▸ Records supplied
# # # #

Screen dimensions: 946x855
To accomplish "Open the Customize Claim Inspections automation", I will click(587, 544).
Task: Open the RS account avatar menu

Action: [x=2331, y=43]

# # # #

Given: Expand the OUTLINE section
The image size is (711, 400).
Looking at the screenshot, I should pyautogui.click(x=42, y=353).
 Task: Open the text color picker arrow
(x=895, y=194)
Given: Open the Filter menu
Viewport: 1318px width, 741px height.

# # # #

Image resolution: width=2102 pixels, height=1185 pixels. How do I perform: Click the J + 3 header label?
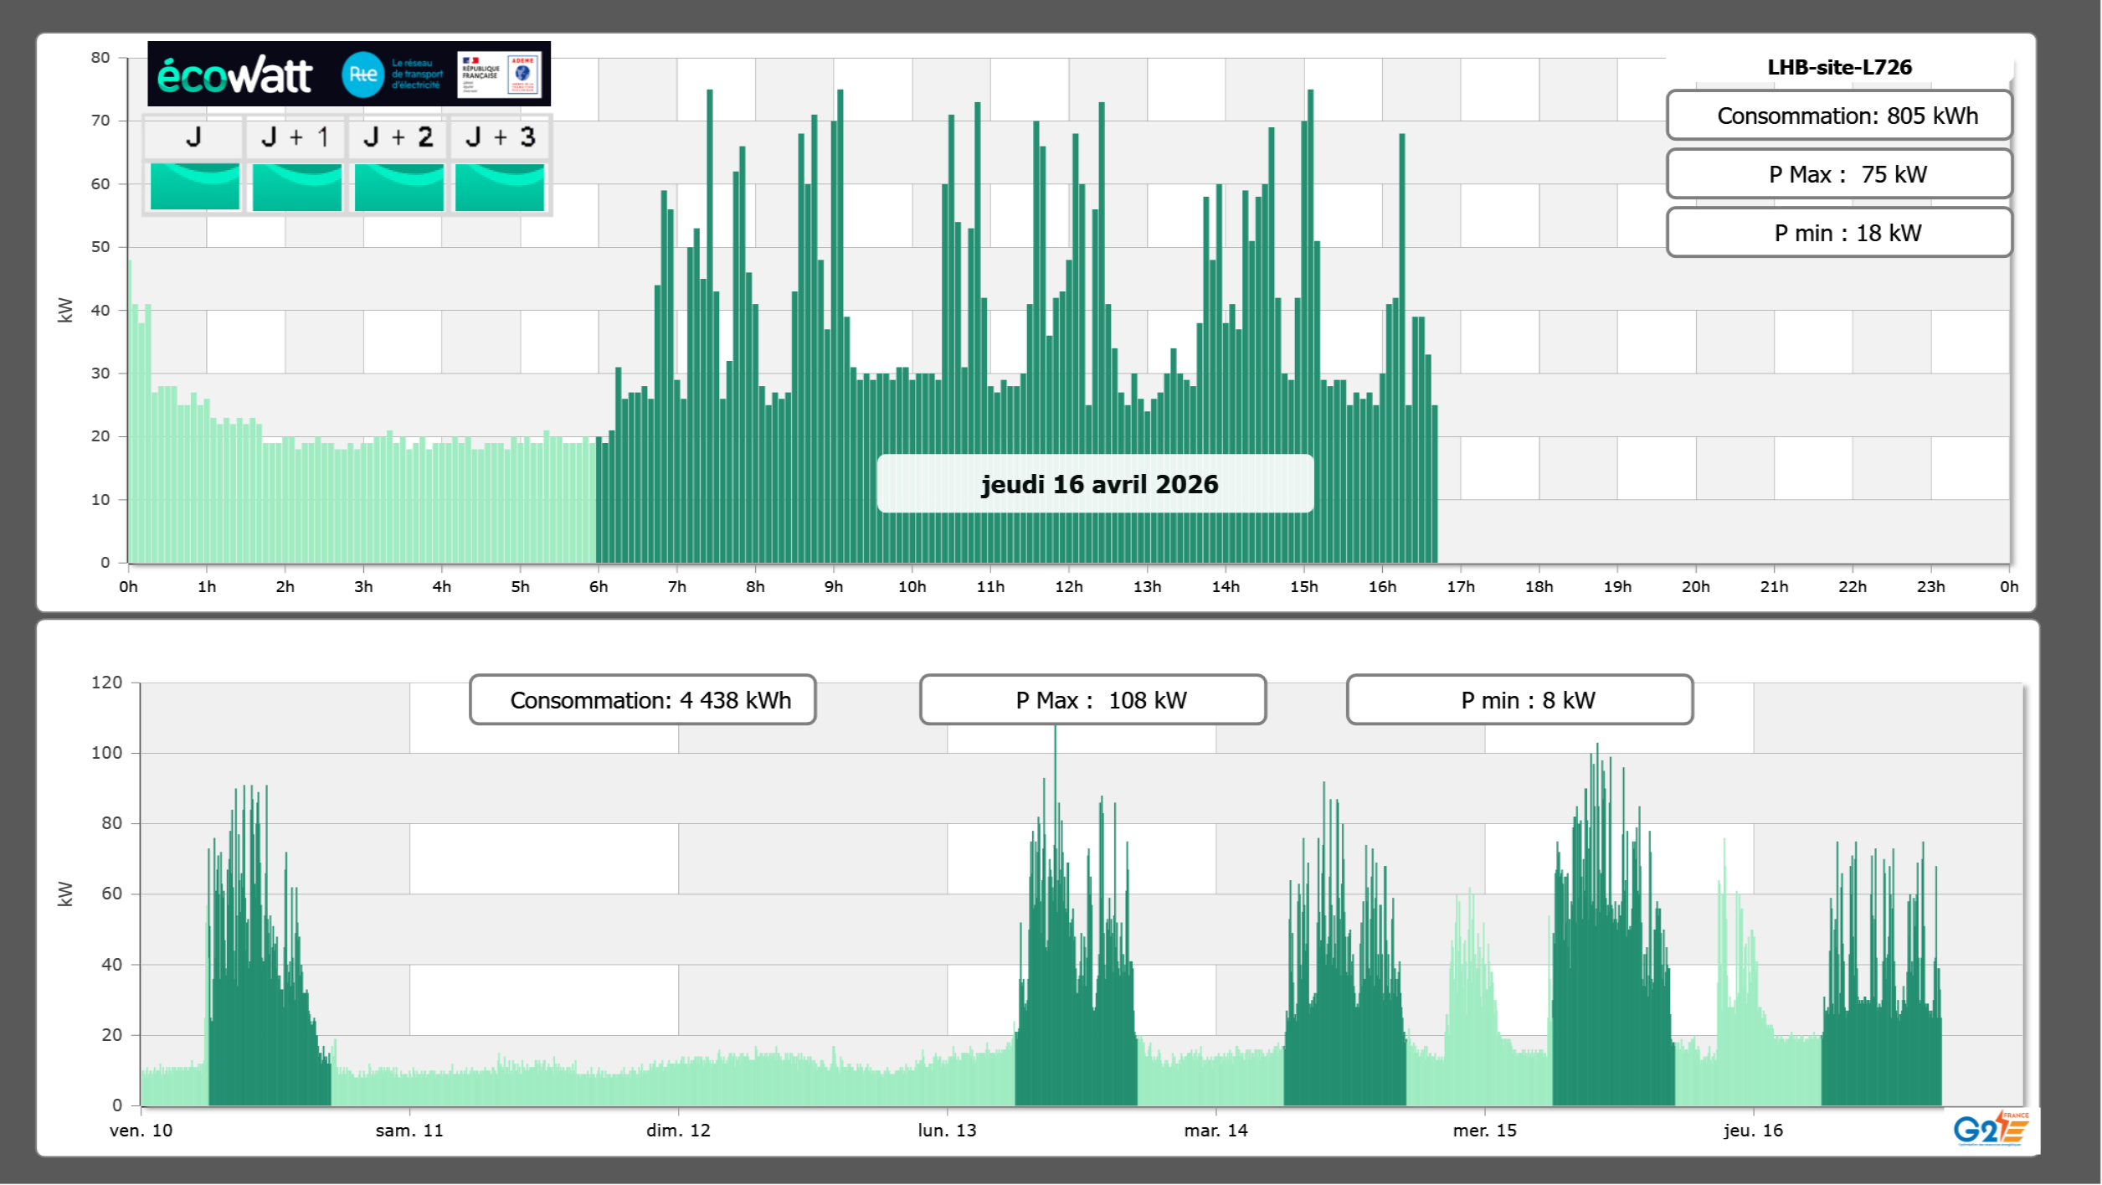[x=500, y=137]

# # # #

▸ Task description
Return, from the material above, each line holding the string "Given".

▸ Reply to the task
Given: Expand the OUTLINE section
Given: Open the Filter menu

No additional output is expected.